> [STATED PROBLEM 1]:
In the homework notebook below, why are the training and test tensors wrapped into Dataset objects? Answer in one to three sentences.
> [STATED PROBLEM 2]:
List every module imported in the first code block of the homework notebook below.

> [EXTRACTED TEXT]:
-=-=-=-=-
# Homework 3

In [None]:
%matplotlib inline
import matplotlib.pyplot as plt
import numpy as np

import torch.nn
import torch.nn.functional
import torch.optim
import torch.utils.data

## Problem 1

Let's explore hyperparameter optimization.  We'll do something relatively simple that's actually not far from what most people do to study the effect of hyperparameters on their model.  Let's revisit the neural network we implemented to learn the $\sin$ function in our `NeuralNetworks2` notebook.  

In [None]:
torch.manual_seed(123)
x_train = 6 * torch.rand((1000, 1)) - 3
y_train = torch.sin(x_train)
x_test = 6 * torch.rand((100, 1)) - 3
y_test = torch.sin(x_test)
plt.plot(x_test.numpy(), y_test.numpy(), '.', label='TEST')
plt.legend();

Wrap the tensors into Dataset objects to simplify passing them around:

In [None]:
xy_train = torch.utils.data.TensorDataset(x_train, y_train)
xy_test = torch.utils.data.TensorDataset(x_test, y_test)

Create (and save) the baseline model to use:

In [None]:
torch.manual_seed(123)
baseline = torch.nn.Sequential(
    torch.nn.Linear(1, 20),
    torch.nn.ReLU(),
    torch.nn.Linear(20, 25),
    torch.nn.ReLU(),
    torch.nn.Linear(25, 1),
)
torch.save(baseline.state_dict(), 'baseline.pth')

Now, your job: implement the function below to build a train and test loop using hyperparameters specified as function arguments. Your code should produce a single scatter plot showing the TRAIN and TEST loss curves, similar to the ones we produced earlier.

In [None]:
def learn(train_data, test_data, model, loss_fn=torch.nn.MSELoss(), n_epochs=200,
          batch_size=200, learning_rate=0.1, momentum=0.9, make_plot=True):
    """Perform a train and test loop with specified hyperparameters.
    
    Uses SGD optimization and produces a scatter plot of TRAIN and TEST
    loss versus epoch on a log-linear scale.
    
    Parameters
    ----------
    train_data : torch.utils.data.Dataset
        Container for the training input and target tensors to use.
    test_data : torch.utils.data.Dataset
        Container for the test input and target tensors to use.
    model : torch.nn.Module
        Neural network model of the data whose parameters will be learned.
    loss_fn : callable
        Function of (y_out, y_tgt) that calculates the scalar loss to use.
        Must support backwards() method.
    n_epochs : int
        Number of epochs of training to perform.
    batch_size : int
        Size of each (randomly shuffled) minibatch to use.
    learning_rate : float
        Learning rate to use for the SGD optimizer.
    momentum : float
        Momentum to use for the SGD optimizer.
        
    Returns
    -------
    tuple
        Tuple (train, test) of arrays of loss values after each epoch for
        the TRAIN and TEST samples, respectively. Both lists should have
        length equal to n_epochs.    
    """
-=-=-=-=-
> [DATA PROVIDED]:
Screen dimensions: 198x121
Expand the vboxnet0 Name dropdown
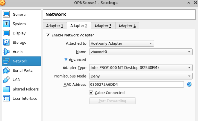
-=-=-=-=-
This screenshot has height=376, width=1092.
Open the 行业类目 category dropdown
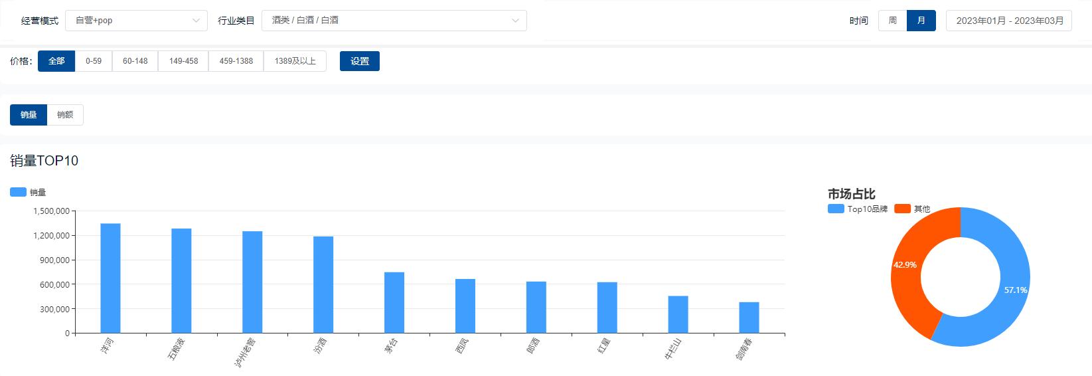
-=-=-=-=-
> [WRITTEN ANSWER 1]:
They are wrapped into Dataset objects to simplify passing them around.

> [WRITTEN ANSWER 2]:
- matplotlib.pyplot (as plt)
- numpy (as np)
- torch.nn
- torch.nn.functional
- torch.optim
- torch.utils.data